In 2019, we will be able to save between $5,000 to $6,000 every month (after maxing out our 401(k) and 403(b) and paying for all monthly expenses). That amounts to $60,000-$72,000 a year, which equates 10% for a down payment of a $500,000s home.
We might also get a raise and bonuses in March, which will increase our overall savings. But we don’t want to count on that. We might have an emergency that drains most of our cash.
However, if everything stays the same, Mr. FAF and I hope that we will be able to buy our next home in late 2019 and early 2020.
There are early signs of a recession as the stock market plummeted in October, so we want to be cautious. We don’t want to jump into another house purchase if we can’t find a good house or if we think we’re getting laid off.
Not being able to buy another house in 2019 or 2020 won’t be the end of the world either. We set a goal and won’t be devastated if we can’t reach it, given that we will soon have a paid off house by the end of this year (2018).
I have discussed Mr. FAF’s career a couple of times on this blog but never mentioned who he works for since I didn’t think it was important.
However, I will reveal the secret this time since it is pertinent to the discussion. Mr. FAF works for Amazon Web Services (AWS) in Herndon, VA.
Just a month ago, he was asked to transfer to another team since his boss thought he wasn’t a good fit. That caused Mr. FAF major anxiety and depression. In fact, he had long felt like a misfit on the team but didn’t have the guts to move to another team.
Ever since he joined a new team at AWS, he has become a totally different person. He no longer comes home looking depressed and frustrated. Mr. FAF told me that he feels more comfortable in the new group and likes his teammates more.
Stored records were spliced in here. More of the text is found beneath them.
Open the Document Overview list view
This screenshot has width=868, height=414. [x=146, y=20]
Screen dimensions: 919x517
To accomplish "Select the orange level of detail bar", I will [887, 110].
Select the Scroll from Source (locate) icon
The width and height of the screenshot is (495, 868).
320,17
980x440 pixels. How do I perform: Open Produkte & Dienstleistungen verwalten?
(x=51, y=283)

Coupled with Amazon’s move to DC, Mr. FAF told me that now he can see himself working at Amazon for the long haul.
Amazon is bidding for a cloud contract worth $10 billion from the Department of Defense. If Amazon wins the contract and expands their office in Crystal City, there will be more career opportunity and upward mobility for Mr. FAF.
I have been working at the same job for three years. Recently, I’ve been thinking about a career change. And Amazon coming to DC is just a perfect opportunity for me to explore a potential career with the company.
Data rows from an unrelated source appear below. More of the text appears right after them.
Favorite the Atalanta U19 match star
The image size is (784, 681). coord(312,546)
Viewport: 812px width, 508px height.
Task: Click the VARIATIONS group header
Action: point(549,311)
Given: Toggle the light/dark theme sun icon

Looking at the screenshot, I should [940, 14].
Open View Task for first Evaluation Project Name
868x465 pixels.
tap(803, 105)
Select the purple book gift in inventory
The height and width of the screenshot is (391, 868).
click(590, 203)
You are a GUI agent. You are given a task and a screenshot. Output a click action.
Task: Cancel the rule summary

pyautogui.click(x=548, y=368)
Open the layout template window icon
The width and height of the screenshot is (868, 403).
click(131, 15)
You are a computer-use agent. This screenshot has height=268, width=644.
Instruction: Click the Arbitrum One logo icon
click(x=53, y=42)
In Crystal City, Amazon will hire 400 in 2019 and $1,180 in 2020. Most of those, I assume, will be software engineer positions.
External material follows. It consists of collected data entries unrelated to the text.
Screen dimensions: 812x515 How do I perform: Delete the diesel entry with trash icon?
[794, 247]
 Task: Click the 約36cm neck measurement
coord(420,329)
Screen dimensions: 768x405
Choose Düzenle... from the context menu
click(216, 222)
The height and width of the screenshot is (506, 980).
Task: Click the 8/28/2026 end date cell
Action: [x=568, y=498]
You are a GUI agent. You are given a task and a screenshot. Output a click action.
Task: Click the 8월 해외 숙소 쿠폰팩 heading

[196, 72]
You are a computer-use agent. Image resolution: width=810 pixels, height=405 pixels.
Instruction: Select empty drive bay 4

I am no engineer, but I will try to explore non-technical jobs at the company. I currently work as a Research Analyst at a nonprofit in DC, but many of the skills I have will be transferable to the private sector as well.
As part of his package, Mr. FAF gets stocks from Amazon. The stocks will be invested 5% after his first year, 15% after the second year, %40 after the third year, and 100% after four years.
Mr. FAF has been working at Amazon for a little more than a year. If he doesn’t change employers and stays with Amazon, we will be able to get a sizable number of Amazon stocks after his 4th-year mark, which I hope will happen.
5. Saving in transportation
We have felt somewhat restricted with one car but are hesitant to buy another one.
When Amazon comes to Crystal City, Mr. FAF will try to transfer to another team in the city so that he can take public transit instead of driving two hours both ways to work every day.
Amazon reimburses their employees if they take public transit, so we hope to be able to save hundreds if not thousands of dollars on transportation each year. If both of us take public transit, I can drive our kids to daycare or just use the car if need be.
The plans above sound promising. But they depend on whether Mr. FAF and I can hold on to our jobs. And of course, as part of life, many things can go wrong and cost us thousands of dollars in the process.
However, I still want to lay out what plans we have in order to work towards them. If we just sit at home thinking about a dark future in misery, that would only dampen our spirits and motivation.
We never thought Amazon would open a new HQ near where we live. But since it is happening, we want to make advantage of this opportunity to build a stronger financial future for us and our family.